• What the task requires:
Each line from the one with "The width and height of the screenshot is (642, 500)." through the last line of the records must be output exactly, both ends included.

• Materials provided:
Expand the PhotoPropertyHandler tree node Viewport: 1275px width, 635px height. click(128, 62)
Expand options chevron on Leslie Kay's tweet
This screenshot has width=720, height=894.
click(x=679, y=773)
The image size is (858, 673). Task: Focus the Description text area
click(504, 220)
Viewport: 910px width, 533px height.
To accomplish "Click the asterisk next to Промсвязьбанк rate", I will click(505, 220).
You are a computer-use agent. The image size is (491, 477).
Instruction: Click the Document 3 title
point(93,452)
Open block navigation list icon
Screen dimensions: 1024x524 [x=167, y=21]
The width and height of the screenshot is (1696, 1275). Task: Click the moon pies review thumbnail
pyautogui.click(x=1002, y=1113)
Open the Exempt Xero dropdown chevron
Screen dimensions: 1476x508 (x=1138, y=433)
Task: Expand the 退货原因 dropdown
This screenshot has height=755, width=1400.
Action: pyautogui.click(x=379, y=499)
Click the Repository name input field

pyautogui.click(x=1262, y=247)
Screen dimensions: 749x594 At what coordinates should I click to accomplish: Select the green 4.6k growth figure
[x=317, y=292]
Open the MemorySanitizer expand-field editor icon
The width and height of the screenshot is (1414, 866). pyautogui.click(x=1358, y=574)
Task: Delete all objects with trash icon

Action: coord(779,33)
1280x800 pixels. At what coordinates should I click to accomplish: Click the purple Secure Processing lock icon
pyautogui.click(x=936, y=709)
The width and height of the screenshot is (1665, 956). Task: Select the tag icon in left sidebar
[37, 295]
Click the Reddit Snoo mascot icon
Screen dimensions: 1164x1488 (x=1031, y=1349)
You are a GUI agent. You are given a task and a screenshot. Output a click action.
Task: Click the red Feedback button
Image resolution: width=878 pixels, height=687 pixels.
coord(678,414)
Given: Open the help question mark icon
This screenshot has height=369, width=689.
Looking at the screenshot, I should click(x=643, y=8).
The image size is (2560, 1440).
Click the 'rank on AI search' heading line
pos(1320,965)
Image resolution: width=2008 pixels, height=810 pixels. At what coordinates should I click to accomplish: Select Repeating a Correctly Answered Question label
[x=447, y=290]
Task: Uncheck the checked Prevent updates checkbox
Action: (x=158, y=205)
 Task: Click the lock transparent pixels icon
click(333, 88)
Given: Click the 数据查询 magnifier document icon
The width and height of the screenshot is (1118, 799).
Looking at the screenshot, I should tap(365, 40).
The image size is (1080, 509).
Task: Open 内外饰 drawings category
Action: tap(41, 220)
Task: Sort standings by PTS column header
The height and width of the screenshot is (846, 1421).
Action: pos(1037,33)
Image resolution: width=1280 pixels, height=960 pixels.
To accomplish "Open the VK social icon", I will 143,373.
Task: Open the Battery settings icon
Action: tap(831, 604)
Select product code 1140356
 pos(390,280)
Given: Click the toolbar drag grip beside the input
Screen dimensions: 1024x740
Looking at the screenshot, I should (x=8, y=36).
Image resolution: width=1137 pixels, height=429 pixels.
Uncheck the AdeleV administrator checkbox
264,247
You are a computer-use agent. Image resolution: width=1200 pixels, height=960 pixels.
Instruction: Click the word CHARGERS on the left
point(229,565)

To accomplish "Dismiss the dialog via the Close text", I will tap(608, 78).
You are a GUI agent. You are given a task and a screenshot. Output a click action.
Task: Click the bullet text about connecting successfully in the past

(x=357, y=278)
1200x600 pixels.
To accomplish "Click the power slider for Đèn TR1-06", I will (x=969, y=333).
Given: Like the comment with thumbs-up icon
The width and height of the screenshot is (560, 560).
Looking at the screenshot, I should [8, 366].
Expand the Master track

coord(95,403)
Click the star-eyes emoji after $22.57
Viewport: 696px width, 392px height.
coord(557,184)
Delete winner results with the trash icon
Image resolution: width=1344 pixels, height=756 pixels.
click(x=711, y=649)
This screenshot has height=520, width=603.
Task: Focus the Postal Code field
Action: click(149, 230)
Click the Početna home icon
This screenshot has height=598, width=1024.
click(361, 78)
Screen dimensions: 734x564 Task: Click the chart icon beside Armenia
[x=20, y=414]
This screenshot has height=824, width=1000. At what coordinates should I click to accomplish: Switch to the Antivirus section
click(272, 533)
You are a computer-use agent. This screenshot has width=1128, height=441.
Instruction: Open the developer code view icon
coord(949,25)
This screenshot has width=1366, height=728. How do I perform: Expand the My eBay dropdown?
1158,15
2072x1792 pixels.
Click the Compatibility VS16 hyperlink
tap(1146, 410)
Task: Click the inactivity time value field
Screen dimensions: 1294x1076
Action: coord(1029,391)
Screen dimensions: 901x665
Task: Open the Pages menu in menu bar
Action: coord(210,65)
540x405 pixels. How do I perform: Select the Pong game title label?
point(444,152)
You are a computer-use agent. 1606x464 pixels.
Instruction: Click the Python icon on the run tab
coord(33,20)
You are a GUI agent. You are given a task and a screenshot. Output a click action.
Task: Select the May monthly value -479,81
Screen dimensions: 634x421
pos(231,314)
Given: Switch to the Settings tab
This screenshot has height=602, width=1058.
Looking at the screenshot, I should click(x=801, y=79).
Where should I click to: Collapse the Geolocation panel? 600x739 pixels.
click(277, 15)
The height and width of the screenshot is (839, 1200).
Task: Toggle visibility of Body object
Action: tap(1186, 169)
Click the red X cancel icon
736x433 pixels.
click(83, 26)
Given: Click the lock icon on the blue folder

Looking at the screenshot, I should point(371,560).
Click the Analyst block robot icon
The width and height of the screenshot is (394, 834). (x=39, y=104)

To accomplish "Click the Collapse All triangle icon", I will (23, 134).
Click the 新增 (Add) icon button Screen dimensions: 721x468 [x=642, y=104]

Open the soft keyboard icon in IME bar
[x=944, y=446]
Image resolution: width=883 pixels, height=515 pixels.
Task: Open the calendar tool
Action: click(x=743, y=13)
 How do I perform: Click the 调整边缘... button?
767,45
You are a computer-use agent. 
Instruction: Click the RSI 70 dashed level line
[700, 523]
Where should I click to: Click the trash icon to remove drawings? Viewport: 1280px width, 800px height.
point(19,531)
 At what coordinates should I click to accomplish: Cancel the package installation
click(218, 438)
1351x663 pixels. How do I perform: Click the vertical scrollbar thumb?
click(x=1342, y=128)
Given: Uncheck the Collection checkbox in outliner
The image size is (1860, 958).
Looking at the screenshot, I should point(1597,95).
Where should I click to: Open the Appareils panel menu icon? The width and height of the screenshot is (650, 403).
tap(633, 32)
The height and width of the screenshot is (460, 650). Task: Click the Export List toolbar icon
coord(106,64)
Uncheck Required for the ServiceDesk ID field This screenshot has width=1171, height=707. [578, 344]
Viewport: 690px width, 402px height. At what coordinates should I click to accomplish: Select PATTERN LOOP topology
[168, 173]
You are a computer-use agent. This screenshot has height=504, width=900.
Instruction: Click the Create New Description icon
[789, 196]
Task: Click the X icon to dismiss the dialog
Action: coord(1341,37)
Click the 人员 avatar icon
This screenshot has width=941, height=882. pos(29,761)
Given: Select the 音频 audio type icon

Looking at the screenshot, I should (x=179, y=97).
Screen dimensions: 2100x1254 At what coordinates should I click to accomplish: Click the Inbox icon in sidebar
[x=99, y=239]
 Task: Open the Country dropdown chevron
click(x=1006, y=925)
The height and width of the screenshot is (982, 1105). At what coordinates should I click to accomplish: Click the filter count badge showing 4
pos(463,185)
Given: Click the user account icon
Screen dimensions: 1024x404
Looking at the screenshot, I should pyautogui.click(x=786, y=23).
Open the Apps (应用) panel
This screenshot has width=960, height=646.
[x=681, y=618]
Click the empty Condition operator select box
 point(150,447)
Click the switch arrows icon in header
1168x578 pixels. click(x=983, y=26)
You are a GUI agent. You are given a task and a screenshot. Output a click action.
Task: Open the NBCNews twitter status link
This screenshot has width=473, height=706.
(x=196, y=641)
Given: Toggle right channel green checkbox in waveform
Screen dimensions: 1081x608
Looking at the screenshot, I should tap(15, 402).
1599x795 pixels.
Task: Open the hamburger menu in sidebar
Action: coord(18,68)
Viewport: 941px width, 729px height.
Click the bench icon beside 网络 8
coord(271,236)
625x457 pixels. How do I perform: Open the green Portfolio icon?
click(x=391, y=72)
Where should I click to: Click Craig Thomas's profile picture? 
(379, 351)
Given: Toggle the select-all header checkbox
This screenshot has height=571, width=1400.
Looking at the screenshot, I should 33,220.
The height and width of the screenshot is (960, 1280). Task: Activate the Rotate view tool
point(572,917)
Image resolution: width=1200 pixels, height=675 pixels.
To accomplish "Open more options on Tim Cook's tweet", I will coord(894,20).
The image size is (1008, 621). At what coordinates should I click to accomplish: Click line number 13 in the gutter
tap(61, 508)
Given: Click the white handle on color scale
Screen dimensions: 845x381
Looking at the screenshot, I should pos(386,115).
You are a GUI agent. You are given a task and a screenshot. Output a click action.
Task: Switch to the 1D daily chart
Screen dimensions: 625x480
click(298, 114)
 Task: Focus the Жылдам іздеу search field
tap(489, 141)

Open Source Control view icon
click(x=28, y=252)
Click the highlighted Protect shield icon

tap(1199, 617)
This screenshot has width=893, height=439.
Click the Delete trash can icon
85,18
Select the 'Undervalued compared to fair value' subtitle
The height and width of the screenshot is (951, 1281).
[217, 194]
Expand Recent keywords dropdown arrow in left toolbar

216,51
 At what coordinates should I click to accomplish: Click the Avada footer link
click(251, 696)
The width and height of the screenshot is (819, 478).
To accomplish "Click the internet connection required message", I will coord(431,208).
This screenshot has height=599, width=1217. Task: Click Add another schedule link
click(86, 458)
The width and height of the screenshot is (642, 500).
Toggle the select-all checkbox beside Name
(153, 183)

• The completed task:
The width and height of the screenshot is (642, 500).
Toggle the select-all checkbox beside Name
(153, 183)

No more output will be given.